YOUR GOAL: Retype the stretch of entries from the line containing "The width and" through the line containing "Action: (512, 651)", both included, and leave out the pictures.

EXERCISE INPUTS:
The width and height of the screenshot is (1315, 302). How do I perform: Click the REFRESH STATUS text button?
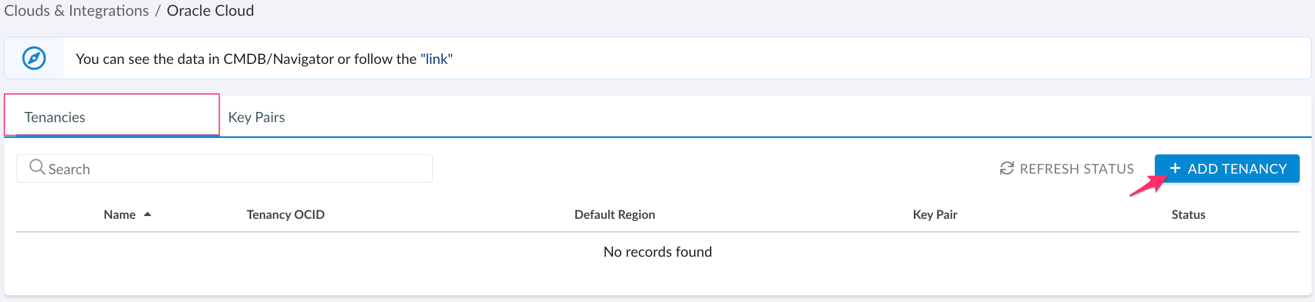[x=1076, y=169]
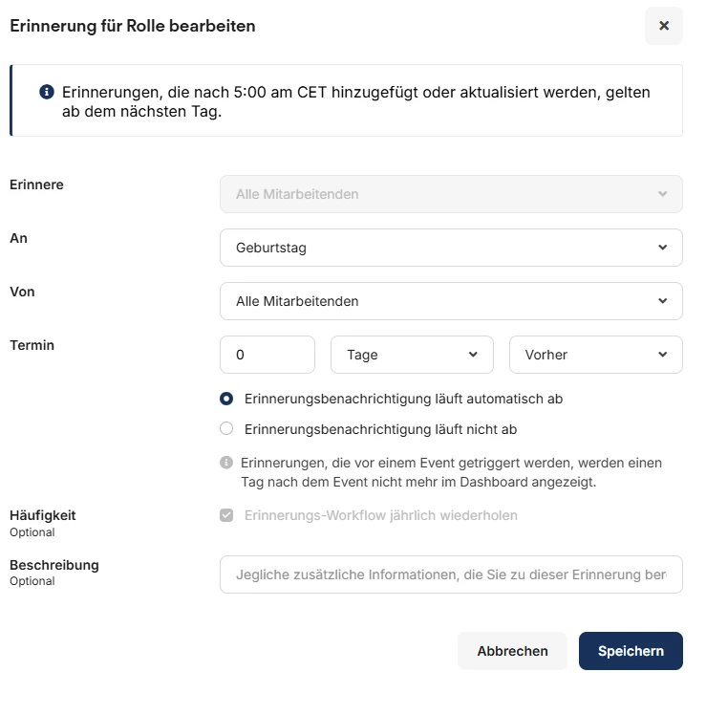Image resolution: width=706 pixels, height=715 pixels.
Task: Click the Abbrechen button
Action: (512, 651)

* * *

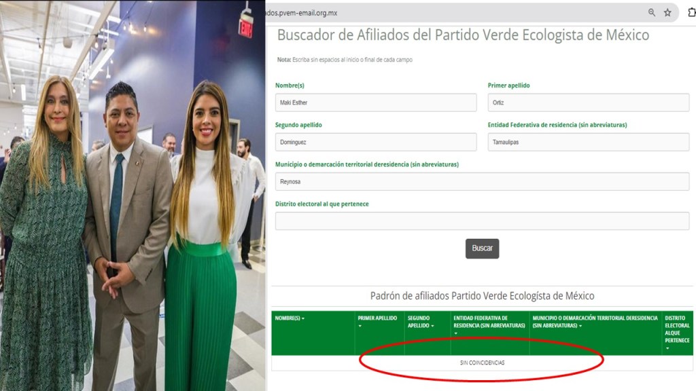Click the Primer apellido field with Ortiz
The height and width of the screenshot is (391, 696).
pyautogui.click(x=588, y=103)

THE OUTPUT:
The width and height of the screenshot is (1315, 302). How do I perform: Click the REFRESH STATUS text button?
[x=1076, y=169]
Image resolution: width=706 pixels, height=715 pixels.
Task: Click the Abbrechen button
Action: (512, 651)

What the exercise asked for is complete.